:: DIRECTIONS FOR THIS TASK ::
In the entries below, which lines run from the one containing "The image size is (1098, 717)." to the one containing "Given: Enable publish"? Copy exactly those lines, ends included, and no others.

:: DATASET RECORDS ::
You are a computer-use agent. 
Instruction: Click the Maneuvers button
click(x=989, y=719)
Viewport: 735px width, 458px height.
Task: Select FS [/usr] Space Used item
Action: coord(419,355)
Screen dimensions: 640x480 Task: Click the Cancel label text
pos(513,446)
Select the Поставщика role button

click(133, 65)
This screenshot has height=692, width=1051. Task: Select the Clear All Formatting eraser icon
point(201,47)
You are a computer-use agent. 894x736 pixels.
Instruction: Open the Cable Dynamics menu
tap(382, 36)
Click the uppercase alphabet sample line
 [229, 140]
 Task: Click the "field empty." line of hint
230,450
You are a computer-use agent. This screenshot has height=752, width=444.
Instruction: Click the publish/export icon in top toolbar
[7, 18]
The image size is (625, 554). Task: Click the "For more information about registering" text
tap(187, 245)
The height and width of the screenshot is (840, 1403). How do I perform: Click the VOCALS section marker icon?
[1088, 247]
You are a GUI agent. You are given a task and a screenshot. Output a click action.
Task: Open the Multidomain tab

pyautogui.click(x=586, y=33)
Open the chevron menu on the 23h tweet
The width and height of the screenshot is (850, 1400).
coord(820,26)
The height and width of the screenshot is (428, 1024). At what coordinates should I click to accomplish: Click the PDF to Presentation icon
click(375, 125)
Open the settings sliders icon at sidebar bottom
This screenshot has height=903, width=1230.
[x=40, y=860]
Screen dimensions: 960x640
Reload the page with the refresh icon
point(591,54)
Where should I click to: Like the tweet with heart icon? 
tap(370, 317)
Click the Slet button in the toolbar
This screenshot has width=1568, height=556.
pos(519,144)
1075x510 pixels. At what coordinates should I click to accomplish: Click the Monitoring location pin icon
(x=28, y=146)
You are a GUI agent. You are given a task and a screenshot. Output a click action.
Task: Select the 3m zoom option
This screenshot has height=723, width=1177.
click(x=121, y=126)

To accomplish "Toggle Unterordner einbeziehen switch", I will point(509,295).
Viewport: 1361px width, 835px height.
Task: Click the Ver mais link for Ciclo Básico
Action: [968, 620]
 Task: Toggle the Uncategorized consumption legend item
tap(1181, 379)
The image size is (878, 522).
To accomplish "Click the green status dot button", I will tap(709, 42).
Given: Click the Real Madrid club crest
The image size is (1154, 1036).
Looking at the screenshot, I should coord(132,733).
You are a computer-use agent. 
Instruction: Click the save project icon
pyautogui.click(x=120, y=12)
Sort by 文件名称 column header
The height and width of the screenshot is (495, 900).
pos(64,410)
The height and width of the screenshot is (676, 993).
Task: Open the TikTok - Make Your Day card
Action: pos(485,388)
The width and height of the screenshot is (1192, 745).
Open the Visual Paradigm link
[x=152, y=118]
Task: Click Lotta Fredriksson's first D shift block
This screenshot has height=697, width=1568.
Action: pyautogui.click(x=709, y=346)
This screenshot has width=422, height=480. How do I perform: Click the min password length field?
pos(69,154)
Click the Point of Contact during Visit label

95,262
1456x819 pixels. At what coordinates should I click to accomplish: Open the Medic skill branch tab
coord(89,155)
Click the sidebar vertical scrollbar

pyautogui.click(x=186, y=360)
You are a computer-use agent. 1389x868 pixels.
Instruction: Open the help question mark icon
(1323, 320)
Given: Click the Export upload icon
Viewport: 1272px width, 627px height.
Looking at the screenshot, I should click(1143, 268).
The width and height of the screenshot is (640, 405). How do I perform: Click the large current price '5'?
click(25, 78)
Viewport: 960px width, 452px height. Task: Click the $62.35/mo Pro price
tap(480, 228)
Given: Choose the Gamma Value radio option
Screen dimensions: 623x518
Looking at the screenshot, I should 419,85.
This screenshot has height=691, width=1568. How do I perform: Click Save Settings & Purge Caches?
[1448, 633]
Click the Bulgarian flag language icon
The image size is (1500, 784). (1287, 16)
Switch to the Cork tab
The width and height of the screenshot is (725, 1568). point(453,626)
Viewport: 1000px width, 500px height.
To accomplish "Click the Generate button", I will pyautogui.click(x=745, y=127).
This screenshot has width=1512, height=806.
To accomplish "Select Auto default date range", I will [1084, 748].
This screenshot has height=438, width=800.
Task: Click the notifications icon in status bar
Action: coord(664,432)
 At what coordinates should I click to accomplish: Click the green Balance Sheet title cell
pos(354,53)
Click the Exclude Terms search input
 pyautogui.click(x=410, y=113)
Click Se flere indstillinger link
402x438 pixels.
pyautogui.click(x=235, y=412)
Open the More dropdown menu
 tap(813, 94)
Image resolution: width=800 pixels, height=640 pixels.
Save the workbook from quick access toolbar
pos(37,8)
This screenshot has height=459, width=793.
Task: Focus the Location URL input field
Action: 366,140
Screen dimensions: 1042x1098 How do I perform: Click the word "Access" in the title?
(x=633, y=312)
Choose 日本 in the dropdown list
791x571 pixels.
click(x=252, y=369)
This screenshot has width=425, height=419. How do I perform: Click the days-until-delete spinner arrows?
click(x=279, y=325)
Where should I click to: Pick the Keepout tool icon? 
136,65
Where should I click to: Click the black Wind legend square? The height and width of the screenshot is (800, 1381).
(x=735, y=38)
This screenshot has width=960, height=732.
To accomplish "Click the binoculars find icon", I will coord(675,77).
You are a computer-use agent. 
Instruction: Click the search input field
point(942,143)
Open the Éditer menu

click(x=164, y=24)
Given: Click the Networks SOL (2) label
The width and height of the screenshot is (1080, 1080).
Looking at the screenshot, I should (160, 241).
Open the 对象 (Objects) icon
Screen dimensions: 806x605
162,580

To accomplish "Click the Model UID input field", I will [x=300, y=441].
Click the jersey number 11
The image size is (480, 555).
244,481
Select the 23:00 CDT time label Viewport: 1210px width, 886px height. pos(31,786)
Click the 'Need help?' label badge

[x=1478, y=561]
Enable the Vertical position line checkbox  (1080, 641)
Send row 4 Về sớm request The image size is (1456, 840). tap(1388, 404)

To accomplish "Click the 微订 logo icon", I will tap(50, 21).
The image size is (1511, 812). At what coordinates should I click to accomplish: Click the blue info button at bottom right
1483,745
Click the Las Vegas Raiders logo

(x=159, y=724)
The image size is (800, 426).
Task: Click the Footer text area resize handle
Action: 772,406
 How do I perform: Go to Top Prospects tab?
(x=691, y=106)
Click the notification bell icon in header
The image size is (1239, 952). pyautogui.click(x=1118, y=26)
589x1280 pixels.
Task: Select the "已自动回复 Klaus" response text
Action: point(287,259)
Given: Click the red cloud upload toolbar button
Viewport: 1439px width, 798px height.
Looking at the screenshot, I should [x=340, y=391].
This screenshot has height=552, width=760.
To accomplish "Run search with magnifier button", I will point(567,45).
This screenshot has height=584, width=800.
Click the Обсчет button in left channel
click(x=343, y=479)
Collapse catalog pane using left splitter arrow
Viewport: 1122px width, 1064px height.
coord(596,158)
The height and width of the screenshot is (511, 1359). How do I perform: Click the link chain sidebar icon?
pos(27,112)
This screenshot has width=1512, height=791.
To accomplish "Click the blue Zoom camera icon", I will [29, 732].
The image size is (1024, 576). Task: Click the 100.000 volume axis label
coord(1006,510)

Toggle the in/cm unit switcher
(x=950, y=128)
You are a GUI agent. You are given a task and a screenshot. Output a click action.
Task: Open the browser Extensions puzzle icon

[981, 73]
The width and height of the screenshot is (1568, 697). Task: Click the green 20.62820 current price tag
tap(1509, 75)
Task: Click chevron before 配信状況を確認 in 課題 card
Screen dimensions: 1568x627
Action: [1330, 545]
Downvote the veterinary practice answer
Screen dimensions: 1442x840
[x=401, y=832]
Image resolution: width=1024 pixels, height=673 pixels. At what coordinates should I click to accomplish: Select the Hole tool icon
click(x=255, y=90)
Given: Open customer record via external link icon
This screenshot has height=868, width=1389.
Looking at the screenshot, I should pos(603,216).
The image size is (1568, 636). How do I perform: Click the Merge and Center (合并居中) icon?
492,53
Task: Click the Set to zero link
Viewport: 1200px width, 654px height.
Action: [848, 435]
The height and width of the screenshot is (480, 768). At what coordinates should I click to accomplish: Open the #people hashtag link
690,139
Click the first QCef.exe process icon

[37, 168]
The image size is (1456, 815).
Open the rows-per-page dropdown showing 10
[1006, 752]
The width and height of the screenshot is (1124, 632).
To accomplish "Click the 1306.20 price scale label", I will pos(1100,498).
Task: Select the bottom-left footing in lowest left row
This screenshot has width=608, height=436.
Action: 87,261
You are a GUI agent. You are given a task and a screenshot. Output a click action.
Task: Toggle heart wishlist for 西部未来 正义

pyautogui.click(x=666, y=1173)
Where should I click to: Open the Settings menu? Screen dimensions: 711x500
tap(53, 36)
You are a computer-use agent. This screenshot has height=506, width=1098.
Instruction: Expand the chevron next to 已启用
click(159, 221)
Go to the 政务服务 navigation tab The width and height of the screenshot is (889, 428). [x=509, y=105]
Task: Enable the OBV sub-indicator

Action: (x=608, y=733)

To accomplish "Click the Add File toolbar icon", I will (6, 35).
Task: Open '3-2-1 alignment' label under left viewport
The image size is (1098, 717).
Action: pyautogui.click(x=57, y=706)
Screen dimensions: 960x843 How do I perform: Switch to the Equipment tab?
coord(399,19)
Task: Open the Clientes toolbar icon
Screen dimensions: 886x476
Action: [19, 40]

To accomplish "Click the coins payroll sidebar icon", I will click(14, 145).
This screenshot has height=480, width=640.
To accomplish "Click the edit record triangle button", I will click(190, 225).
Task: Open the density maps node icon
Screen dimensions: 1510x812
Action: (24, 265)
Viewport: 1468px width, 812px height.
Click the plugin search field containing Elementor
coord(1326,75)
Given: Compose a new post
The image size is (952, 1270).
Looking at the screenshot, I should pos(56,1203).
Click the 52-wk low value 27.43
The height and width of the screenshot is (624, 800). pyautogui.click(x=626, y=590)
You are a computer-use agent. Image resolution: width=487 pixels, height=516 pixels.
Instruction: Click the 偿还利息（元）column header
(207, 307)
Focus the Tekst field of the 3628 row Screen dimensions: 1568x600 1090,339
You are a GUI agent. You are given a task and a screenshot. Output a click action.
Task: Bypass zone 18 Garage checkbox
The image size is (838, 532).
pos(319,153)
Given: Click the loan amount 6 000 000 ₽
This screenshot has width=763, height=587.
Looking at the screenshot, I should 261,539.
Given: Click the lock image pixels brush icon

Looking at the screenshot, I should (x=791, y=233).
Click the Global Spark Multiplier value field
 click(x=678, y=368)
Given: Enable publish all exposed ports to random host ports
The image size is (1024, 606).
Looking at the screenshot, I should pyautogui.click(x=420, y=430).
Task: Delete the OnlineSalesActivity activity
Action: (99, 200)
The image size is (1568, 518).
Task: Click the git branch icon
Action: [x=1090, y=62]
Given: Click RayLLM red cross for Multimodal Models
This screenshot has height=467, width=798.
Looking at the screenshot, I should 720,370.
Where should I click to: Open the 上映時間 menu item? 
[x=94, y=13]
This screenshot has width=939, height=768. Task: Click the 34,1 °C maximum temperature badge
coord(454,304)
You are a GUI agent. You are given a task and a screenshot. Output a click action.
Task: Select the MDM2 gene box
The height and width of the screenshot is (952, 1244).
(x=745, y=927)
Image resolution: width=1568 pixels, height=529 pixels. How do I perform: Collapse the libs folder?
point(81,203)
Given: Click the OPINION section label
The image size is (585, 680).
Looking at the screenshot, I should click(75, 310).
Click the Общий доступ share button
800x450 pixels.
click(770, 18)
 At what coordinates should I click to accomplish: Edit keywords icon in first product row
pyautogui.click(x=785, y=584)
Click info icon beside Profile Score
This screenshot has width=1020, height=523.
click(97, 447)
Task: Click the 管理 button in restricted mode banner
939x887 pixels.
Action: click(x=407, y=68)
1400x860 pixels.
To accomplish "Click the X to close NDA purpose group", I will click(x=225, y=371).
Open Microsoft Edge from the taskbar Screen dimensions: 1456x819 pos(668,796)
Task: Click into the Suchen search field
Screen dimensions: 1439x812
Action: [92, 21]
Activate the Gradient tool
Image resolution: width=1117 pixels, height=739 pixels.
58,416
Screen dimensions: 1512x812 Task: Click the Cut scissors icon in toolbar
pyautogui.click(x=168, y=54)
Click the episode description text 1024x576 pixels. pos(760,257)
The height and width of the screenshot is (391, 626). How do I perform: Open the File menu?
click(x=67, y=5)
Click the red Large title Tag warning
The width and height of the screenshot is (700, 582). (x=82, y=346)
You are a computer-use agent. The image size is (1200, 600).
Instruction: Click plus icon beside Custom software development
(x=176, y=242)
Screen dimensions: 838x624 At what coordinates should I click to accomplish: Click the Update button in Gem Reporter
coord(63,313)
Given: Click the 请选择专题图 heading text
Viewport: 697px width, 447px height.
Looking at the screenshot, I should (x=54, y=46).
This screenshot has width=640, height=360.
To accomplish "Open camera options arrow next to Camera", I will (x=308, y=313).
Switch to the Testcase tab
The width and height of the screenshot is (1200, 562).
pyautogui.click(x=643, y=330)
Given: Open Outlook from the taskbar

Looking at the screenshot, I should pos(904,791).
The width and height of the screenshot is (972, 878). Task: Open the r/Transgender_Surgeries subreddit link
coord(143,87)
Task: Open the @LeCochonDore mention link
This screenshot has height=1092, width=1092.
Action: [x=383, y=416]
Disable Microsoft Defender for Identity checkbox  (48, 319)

:: TASK RESULT ::
The image size is (1098, 717).
Action: pyautogui.click(x=57, y=706)
Screen dimensions: 960x843 How do I perform: Switch to the Equipment tab?
coord(399,19)
Task: Open the Clientes toolbar icon
Screen dimensions: 886x476
Action: [19, 40]

To accomplish "Click the coins payroll sidebar icon", I will click(14, 145).
This screenshot has height=480, width=640.
To accomplish "Click the edit record triangle button", I will click(190, 225).
Task: Open the density maps node icon
Screen dimensions: 1510x812
Action: (24, 265)
Viewport: 1468px width, 812px height.
Click the plugin search field containing Elementor
coord(1326,75)
Given: Compose a new post
The image size is (952, 1270).
Looking at the screenshot, I should pos(56,1203).
Click the 52-wk low value 27.43
The height and width of the screenshot is (624, 800). pyautogui.click(x=626, y=590)
You are a computer-use agent. Image resolution: width=487 pixels, height=516 pixels.
Instruction: Click the 偿还利息（元）column header
(207, 307)
Focus the Tekst field of the 3628 row Screen dimensions: 1568x600 1090,339
You are a GUI agent. You are given a task and a screenshot. Output a click action.
Task: Bypass zone 18 Garage checkbox
The image size is (838, 532).
pos(319,153)
Given: Click the loan amount 6 000 000 ₽
This screenshot has width=763, height=587.
Looking at the screenshot, I should 261,539.
Given: Click the lock image pixels brush icon

Looking at the screenshot, I should (x=791, y=233).
Click the Global Spark Multiplier value field
 click(x=678, y=368)
Given: Enable publish all exposed ports to random host ports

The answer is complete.